Swift 3 - Which pixel format type do I use for best Tessecract text recognition?


I am using Swift 3 to build a mobile app that allows the user to take a picture and run Tesseract OCR over the resulting image.

According to this: https://developer.apple.com/reference/corevideo/cvpixelformatdescription/1563591-pixel_format_types

I have a lot of possible pixel format types with which to format the pixel that is taken on my iPhone 7. I'm a little lost as to what all these terms even mean to begin with but does anyone have advice as to what format would give me the best chance of improving Tesseract text recognition?


Solution

  • kCVPixelFormatType_24RGB, kCVPixelFormatType_24BGR, kCVPixelFormatType_32ARGB, kCVPixelFormatType_32BGRA, kCVPixelFormatType_32ABGR, kCVPixelFormatType_32RGBA all of these would be the best options and is usually the most COMMON options (IE: 24-bit bitmap, 24-bit PNG, 32-bit bitmap, 32-bit PNG, etc).

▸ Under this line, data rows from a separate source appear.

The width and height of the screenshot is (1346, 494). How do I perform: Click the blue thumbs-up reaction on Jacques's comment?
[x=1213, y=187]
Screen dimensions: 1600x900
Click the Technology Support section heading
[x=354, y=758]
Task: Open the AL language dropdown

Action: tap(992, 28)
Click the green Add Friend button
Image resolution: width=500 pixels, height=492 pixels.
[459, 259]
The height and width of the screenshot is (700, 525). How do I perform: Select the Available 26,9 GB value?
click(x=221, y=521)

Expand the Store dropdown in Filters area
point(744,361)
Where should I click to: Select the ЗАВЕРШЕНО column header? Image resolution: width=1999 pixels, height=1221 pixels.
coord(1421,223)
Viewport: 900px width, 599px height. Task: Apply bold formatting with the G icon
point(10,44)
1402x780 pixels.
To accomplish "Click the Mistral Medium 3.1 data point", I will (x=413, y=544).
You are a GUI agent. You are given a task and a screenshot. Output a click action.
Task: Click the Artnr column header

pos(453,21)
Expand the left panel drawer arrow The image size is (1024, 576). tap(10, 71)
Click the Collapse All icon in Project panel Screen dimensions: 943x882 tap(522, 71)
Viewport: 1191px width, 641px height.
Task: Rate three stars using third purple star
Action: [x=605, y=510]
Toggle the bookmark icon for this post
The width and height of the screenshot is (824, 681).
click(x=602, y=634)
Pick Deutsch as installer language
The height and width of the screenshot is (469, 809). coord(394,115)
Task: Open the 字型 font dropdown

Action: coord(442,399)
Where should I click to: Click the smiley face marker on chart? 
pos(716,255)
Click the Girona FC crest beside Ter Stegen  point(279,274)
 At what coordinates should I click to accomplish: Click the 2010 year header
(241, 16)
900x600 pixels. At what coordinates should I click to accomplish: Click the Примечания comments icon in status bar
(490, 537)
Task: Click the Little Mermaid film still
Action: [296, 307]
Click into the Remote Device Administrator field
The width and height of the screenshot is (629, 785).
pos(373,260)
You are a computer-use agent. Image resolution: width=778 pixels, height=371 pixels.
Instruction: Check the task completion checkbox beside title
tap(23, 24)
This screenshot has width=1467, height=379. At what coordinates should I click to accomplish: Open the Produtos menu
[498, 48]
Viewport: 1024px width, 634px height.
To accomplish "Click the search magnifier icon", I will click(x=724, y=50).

    Basically, 24-bit only contains R, G, B, pixel components and the alpha channel is completely missing. 32-bit contains an alpha channel so: R, G, B, A, components would be used. Usually 24-bit works really well on Tesseract and 32-bit works really well when the alpha channel is transparent (0x0 or 0xFF for all bytes). This is equivalent to using BMP or PNG format.

    Note: The above is just formats. Ideally, your image needs to be pretty decent quality as well (the best is usually white text, black background or black text, white background or some great contrast between the text and the background). It will depend on the image as well (not just the format).

    As for capture settings: AVCapturePhotoSettings, allocating one will give you default settings. You can create your own using:

    https://developer.apple.com/reference/avfoundation/avcapturephotosettings/1648673-photosettingswithformat?changes=latest_minor&language=objc

    It tells you what parameters to pass. It also lets you also determine whether or not it should be high res, live photo, etc.. You can see here for more: https://developer.apple.com/reference/avfoundation/avcapturephotosettings?changes=latest_minor&language=objc

    availablePhotoCodecTypes returns JPEG, PNG, BMP, etc. Just different formats that support compression for capturing. When you capture RAW or BMP, it is uncompressed. BMP compression for example uses RLE (Run Length Encoding). PNG uses zlib to compress and so does JPEG.

    For videos, it would return maybe MP4, MPEG-4, etc. See: https://www.thedroidsonroids.com/blog/ios/whats-new-avfoundation-ios-10/ for examples.